The Sierra Fund is proud to release a new report detailing activities, results, and lessons learned from a year-long pilot outreach program in four Sierra communities.
The short term goals of this program were to prevent and reduce exposure to mercury from locally caught fish in Sierra communities, and to raise awareness about mercury in the fish and other mine-related toxins, among community members, leaders, and healthcare providers. The long term goal is to build a movement to clean up sources of legacy mining pollution in the Sierra.
Over 2013-14 program included accredited trainings for doctors and nurses at Sierra clinics about mercury in fish and how to advise their patients to eat fish safely, and outreach to the general community about mercury, lead and other heavy metals associated with our region’s mining history.
“This program, like much of The Sierra Fund’s work, was designed to be a small-scale pilot project that can provide an example for other organizations and communities in the Sierra,” said Kerry Morse, Program Director. “This final report is an important piece for sharing what we did, and what we learned, with others in the region.”
Community members were extremely responsive to the outreach program, with 60-100 people showing up for informational community meetings in Nevada City, Foresthill, and Quincy.
With the assistance of partner organization California Indian Environmental Alliance, we conducted free trainings on mercury in fish to staff from 15 hospitals and clinics in the region. None of the staff participating in the training had ever provided information about mercury in fish to their patients before our contact with them. Now, the majority of clinics we contacted at the end of the program are providing this information to their patients.
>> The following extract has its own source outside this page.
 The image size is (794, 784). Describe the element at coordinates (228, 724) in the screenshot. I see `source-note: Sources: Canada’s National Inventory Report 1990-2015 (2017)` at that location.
The Sierra Fund’s Outreach Coordinator Amber Taxiera summed up her on-the-ground work on the pilot program, saying “Implementing The Sierra Fund’s outreach programs has been fun, challenging and rewarding. Not only did I get to teach about our local history, I also got to help people make good choices about reducing their exposure to environmental hazards – a job worth doing!”
The Sierra Fund is grateful to the agencies, organizations, foundations and individuals that made this program possible through funding or in-kind support:
- Funders include The California Wellness Foundation, Clarence E. Heller Charitable Foundation, Clif Bar Family Foundation and the EPA Environmental Justice Small Grants Program.
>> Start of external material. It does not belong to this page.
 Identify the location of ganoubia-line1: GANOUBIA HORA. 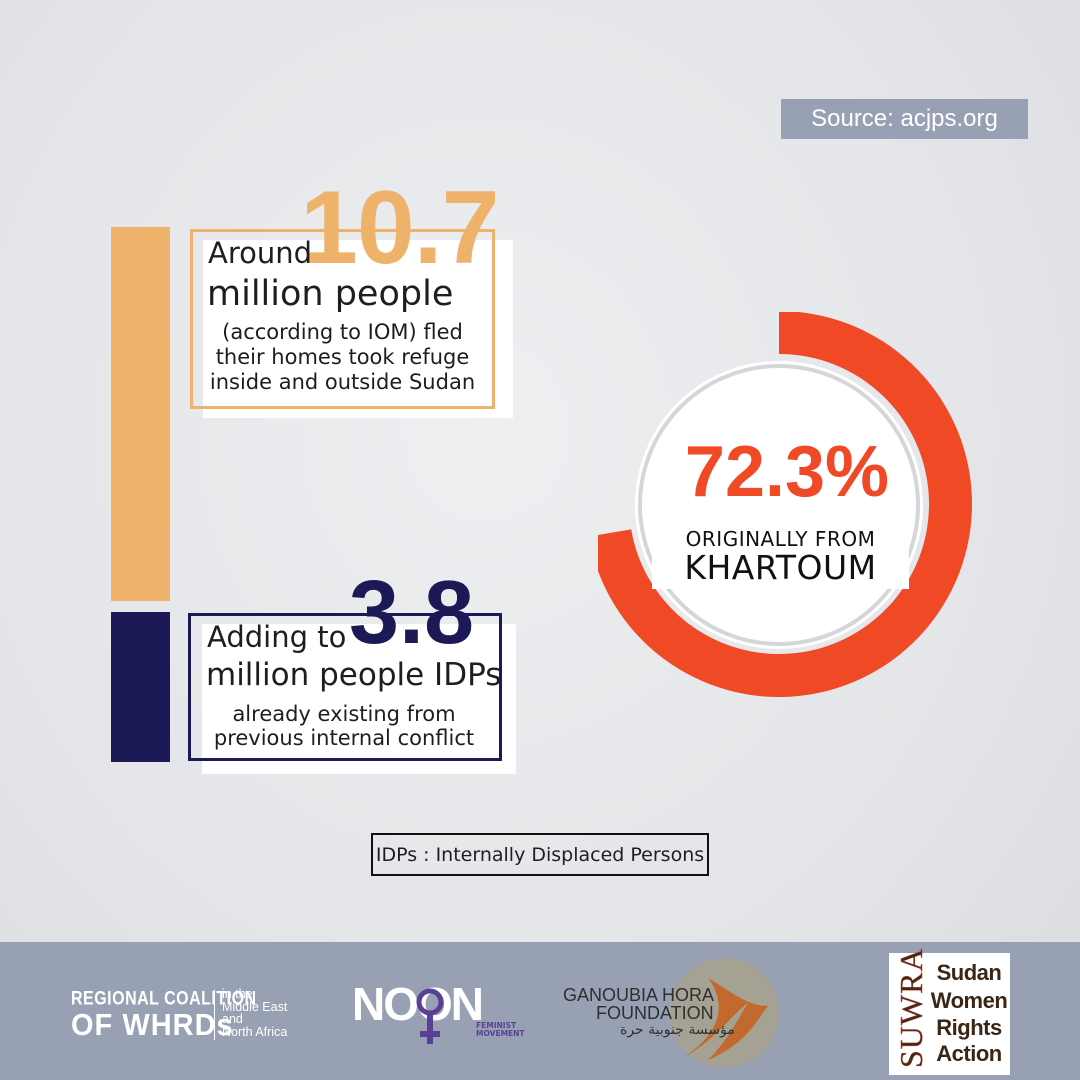
(639, 995).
- Advisors include the California Office of Environmental Health Hazard Assessment and Department of Public Health.
- Our main project partner for the program was the California Indian Environmental Alliance, which provided expertise, materials, and various kinds of in-kind support.
- Guest speakers at events included the US Geological Survey, USDA Forest Service, and Bureau of Land Management, and California Indian Environmental Alliance.
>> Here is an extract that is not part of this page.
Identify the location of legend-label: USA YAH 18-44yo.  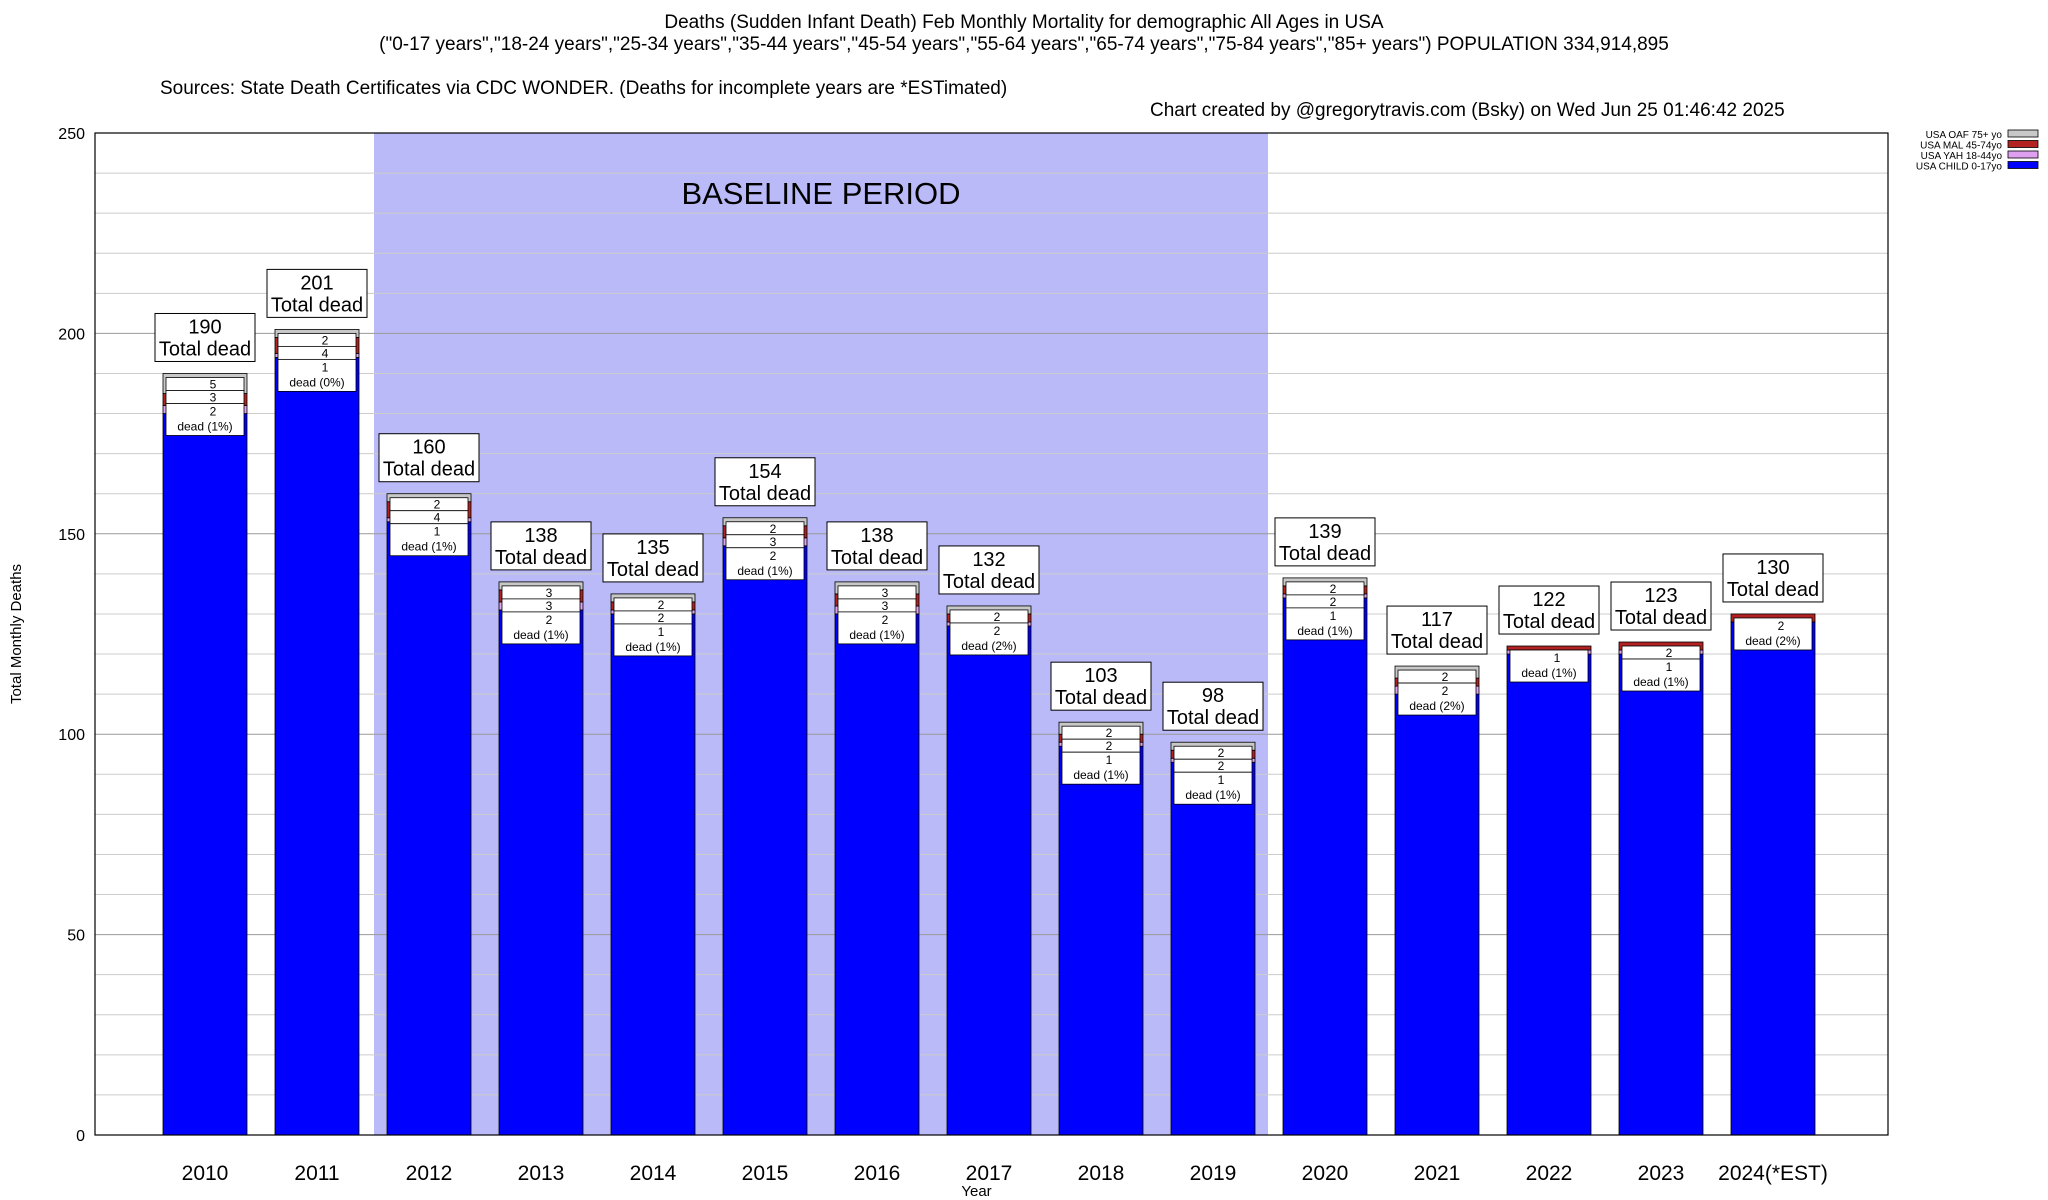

- Co-sponsors of events included: Mercury Health Summit co-sponsors Senator Fran Pavley, Assemblymember Brian Dahle, Sierra Health Foundation, Physicians for Social Responsibility/Sacramento, Sierra Nevada Conservancy, California Indian Environmental Alliance, and the California State University Chico School of Nursing; Quincy Community Meeting co-sponsors the County of Plumas and the California Indian Environmental Alliance; Foresthill Community Meeting co-sponsors North Fork American River Alliance, Upper American River Foundation, North Area Sportsman’s Association, Sierra Club Placer Group and Sac-Sierra Trout Unlimited; and Nevada City Community Meeting co-sponsors Nevada County Public Health Department, Greater Champion Neighborhood Association, Greater Cement Hill Neighborhood Association, San Juan Ridge Taxpayers Association and the Yuba Watershed Institute.